══ THE RECORDS

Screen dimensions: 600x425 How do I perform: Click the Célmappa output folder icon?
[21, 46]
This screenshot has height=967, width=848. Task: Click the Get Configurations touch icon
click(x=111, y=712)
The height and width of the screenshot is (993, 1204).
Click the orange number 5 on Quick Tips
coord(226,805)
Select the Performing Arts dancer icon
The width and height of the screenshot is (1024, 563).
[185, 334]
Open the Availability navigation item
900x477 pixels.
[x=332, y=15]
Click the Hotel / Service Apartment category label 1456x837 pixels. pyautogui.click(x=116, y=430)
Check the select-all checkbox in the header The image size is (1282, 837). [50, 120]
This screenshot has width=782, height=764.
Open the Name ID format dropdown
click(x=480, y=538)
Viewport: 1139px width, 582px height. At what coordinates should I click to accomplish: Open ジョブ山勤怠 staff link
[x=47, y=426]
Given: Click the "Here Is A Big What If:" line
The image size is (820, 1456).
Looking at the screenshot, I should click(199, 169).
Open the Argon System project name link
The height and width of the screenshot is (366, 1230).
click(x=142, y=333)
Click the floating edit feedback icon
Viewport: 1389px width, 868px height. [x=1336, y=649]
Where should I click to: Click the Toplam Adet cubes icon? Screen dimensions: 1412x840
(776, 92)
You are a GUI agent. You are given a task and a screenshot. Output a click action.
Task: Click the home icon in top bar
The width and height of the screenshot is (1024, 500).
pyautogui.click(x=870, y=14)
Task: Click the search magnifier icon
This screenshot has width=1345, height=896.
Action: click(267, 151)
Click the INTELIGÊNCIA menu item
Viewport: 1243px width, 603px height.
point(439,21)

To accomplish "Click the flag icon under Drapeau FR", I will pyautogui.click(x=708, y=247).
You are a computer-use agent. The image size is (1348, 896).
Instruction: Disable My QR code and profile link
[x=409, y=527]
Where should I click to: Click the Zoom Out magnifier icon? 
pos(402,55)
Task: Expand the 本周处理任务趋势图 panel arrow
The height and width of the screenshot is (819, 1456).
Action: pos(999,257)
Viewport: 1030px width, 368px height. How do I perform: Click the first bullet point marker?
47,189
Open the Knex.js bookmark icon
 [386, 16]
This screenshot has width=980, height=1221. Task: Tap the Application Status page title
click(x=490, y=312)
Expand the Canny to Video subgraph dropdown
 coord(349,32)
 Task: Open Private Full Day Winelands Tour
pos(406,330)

════

- WHAT IS BEING ASKED:
Please return all of the rows above word for word, with no changes.

- EXPECTED OUTPUT:
Screen dimensions: 600x425 How do I perform: Click the Célmappa output folder icon?
[21, 46]
This screenshot has height=967, width=848. Task: Click the Get Configurations touch icon
click(x=111, y=712)
The height and width of the screenshot is (993, 1204).
Click the orange number 5 on Quick Tips
coord(226,805)
Select the Performing Arts dancer icon
The width and height of the screenshot is (1024, 563).
[185, 334]
Open the Availability navigation item
900x477 pixels.
[x=332, y=15]
Click the Hotel / Service Apartment category label 1456x837 pixels. pyautogui.click(x=116, y=430)
Check the select-all checkbox in the header The image size is (1282, 837). [50, 120]
This screenshot has width=782, height=764.
Open the Name ID format dropdown
click(x=480, y=538)
Viewport: 1139px width, 582px height. At what coordinates should I click to accomplish: Open ジョブ山勤怠 staff link
[x=47, y=426]
Given: Click the "Here Is A Big What If:" line
The image size is (820, 1456).
Looking at the screenshot, I should click(199, 169).
Open the Argon System project name link
The height and width of the screenshot is (366, 1230).
click(x=142, y=333)
Click the floating edit feedback icon
Viewport: 1389px width, 868px height. [x=1336, y=649]
Where should I click to: Click the Toplam Adet cubes icon? Screen dimensions: 1412x840
(776, 92)
You are a GUI agent. You are given a task and a screenshot. Output a click action.
Task: Click the home icon in top bar
The width and height of the screenshot is (1024, 500).
pyautogui.click(x=870, y=14)
Task: Click the search magnifier icon
This screenshot has width=1345, height=896.
Action: click(267, 151)
Click the INTELIGÊNCIA menu item
Viewport: 1243px width, 603px height.
point(439,21)

To accomplish "Click the flag icon under Drapeau FR", I will pyautogui.click(x=708, y=247).
You are a computer-use agent. The image size is (1348, 896).
Instruction: Disable My QR code and profile link
[x=409, y=527]
Where should I click to: Click the Zoom Out magnifier icon? 
pos(402,55)
Task: Expand the 本周处理任务趋势图 panel arrow
The height and width of the screenshot is (819, 1456).
Action: pos(999,257)
Viewport: 1030px width, 368px height. How do I perform: Click the first bullet point marker?
47,189
Open the Knex.js bookmark icon
 [386, 16]
This screenshot has width=980, height=1221. Task: Tap the Application Status page title
click(x=490, y=312)
Expand the Canny to Video subgraph dropdown
 coord(349,32)
 Task: Open Private Full Day Winelands Tour
pos(406,330)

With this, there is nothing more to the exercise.